Imagine que você está no início dos anos 2000.
Naquele momento, a internet era usada basicamente como forma de consulta, com as interações muito limitadas, mas o protocolo P2P começava a ter seu uso e disponibilidade exponenciais e tinha início o que mais tarde ficou conhecida como a Web 2.0.
Basicamente, essa tecnologia abriria as portas para novas possibilidades e um nível de interação mais profundo na rede, com usuários compartilhando arquivos, interagindo em redes sociais, criando conteúdos e tendo experiências até então impossíveis.
APIs (Interfaces de programação de Aplicativos) passaram a integrar sistemas e dados de uma forma jamais vista, criando inúmeras novas possibilidades.

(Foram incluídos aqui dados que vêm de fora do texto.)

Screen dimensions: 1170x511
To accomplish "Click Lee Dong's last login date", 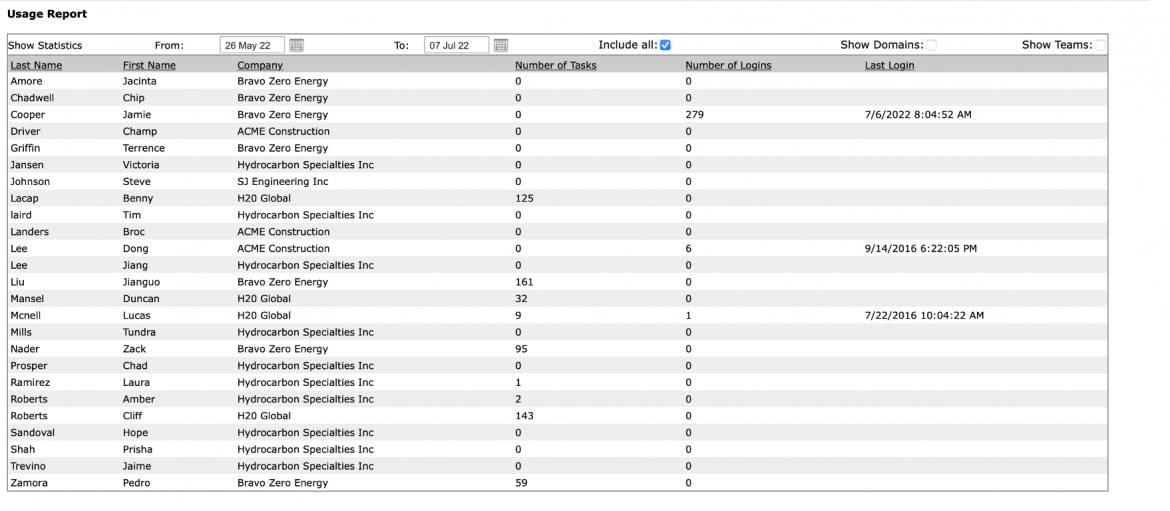I will tap(921, 248).
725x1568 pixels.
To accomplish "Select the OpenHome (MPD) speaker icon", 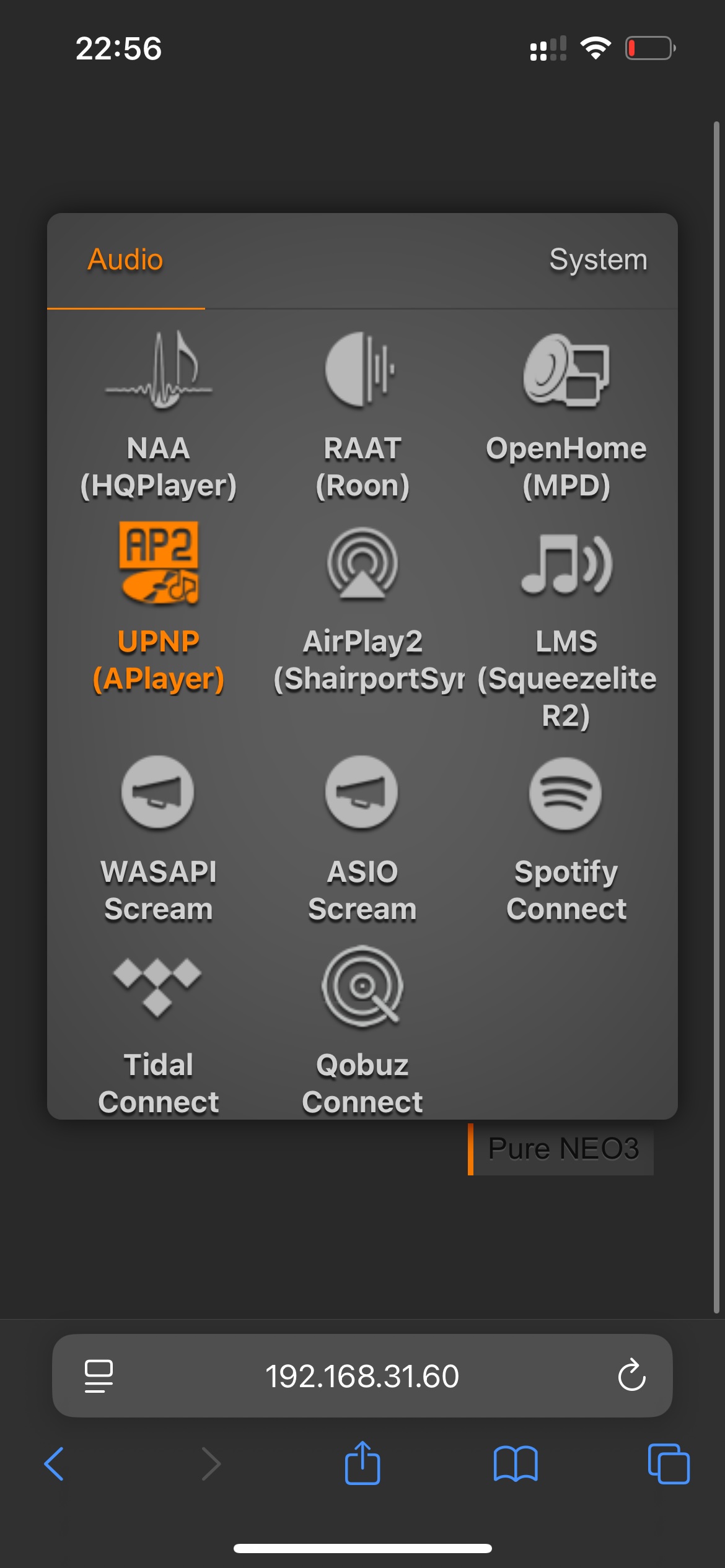I will 566,370.
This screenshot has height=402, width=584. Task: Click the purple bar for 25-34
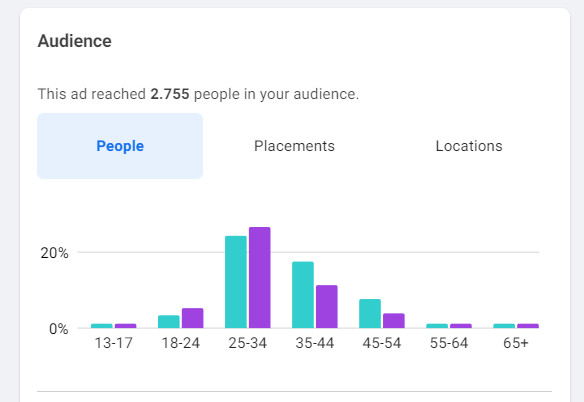click(x=260, y=278)
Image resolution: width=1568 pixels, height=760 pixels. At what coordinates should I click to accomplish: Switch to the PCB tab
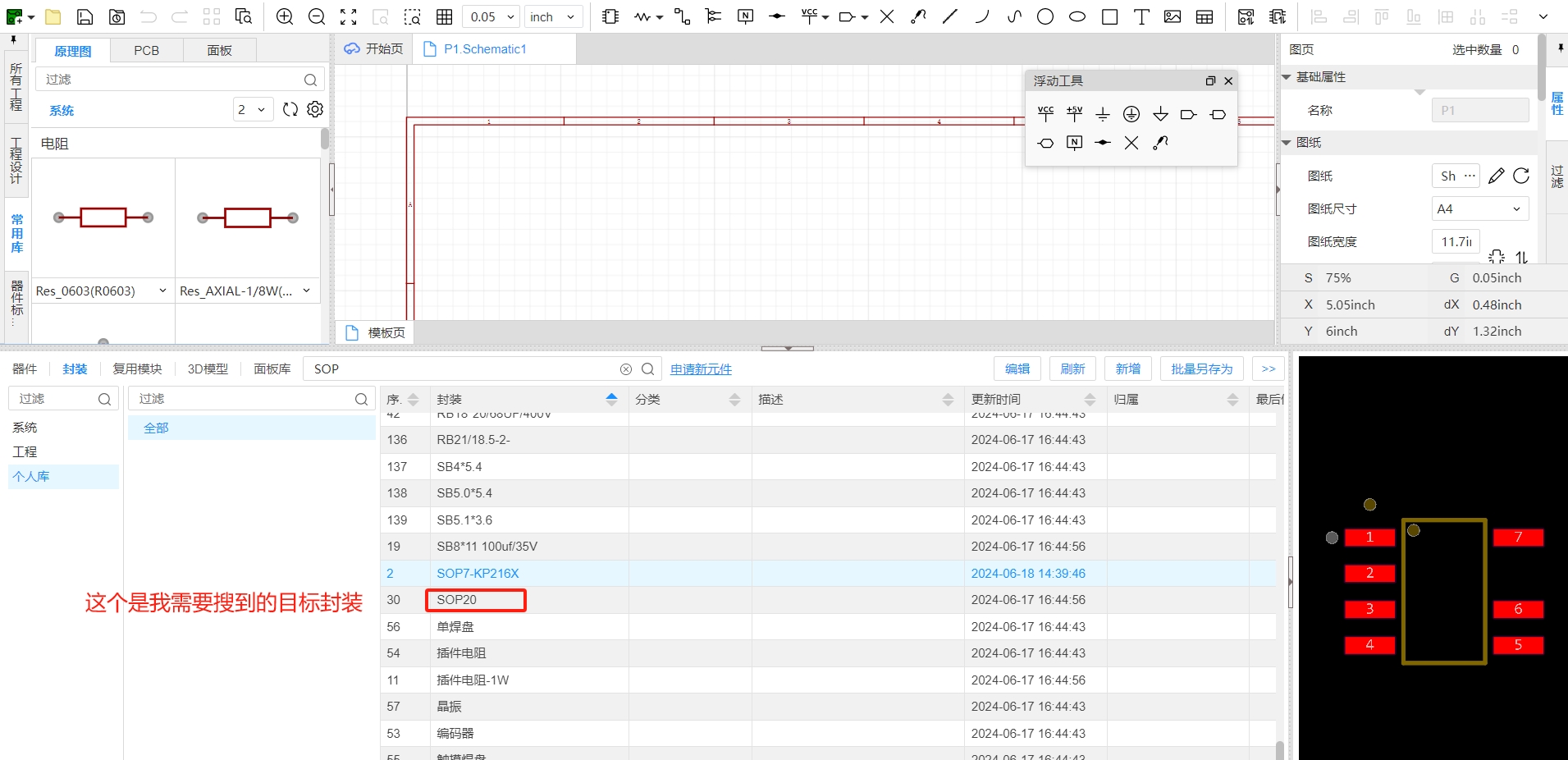[x=146, y=50]
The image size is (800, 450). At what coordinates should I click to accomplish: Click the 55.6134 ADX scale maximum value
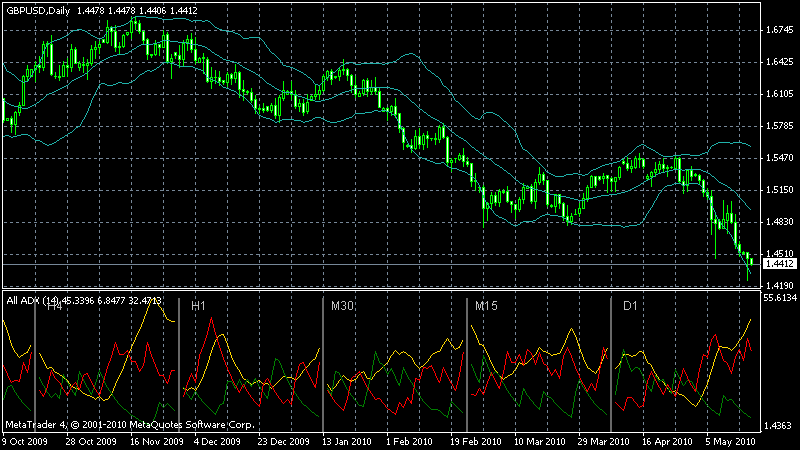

Agora te convido caro leitor, a fazer uma viagem para este momento. O mundo como conhecemos hoje ainda não existia. Plataformas multibilionárias como Uber, Waze, Ifood, Airbnb, Facebook, Instagram, Whatsapp, Twitter, YoutTube, TikTok e muitos outros, ainda não existiam. O próprio Google, estava ainda praticamente dentro de uma garagem, enfim, a forma de vida era muito diferente.
E agora vamos refletir o seguinte:
Será que no início da Web 2.0, o mundo, as empresas e a sociedade em geral, poderiam imaginar as possibilidades de novos negócios viáveis de construir?
Afirmo categoricamente que praticamente a totalidade de pessoas e empresas não conseguiam enxergar esse cenário. E sabe por quê? Pelo simples fato de que quando olhamos o futuro, usamos nossas referências de passado.
Mas a nova reflexão que te convido a fazer é – Como vamos construir coisas novas se estivermos presos a possibilidades com as ferramentas que tínhamos disponíveis até hoje? O fato é que, tecnologias que nunca existiram, já estão disponíveis e ganham escala de adoção exponencial, assim como já ocorreu no início dos anos 2000 e em tantos outros, quando tecnologias disruptivas nasceram.
Aqui é importante pontuar um conceito importante: “Tecnologias disruptivas, são aquelas que mudam a nossa forma de viver”
Ou você acha que vivemos hoje da mesma forma que vivíamos antes do Uber, Waze, Whatsapp, redes sociais e por aí vai…?
Feita esta introdução, chegamos aos tempos atuais, onde o assunto do momento é Inteligência Artificial.
Vivemos hoje, um momento muito parecido com o dos anos 2000. Novas “coisas” serão criadas, novas empresas, novos serviços e novas formas de interação, produção e consumo.
Não é à toa que foi definido no Fórum Econômico Mundial de 2021 que a principal skill ou habilidade para um líder ou gestor nesses novos tempos é “Aprendizados de futuro”, já que reside exatamente na integração e conexão de possibilidades com as novas tecnologias o sucesso e a manutenção das empresas no mercado.
Vivemos a era da transição do Digital para o Artificial, e diria ainda em abordagem mais profunda – “Vivemos uma transição do Digital para o automatizado”.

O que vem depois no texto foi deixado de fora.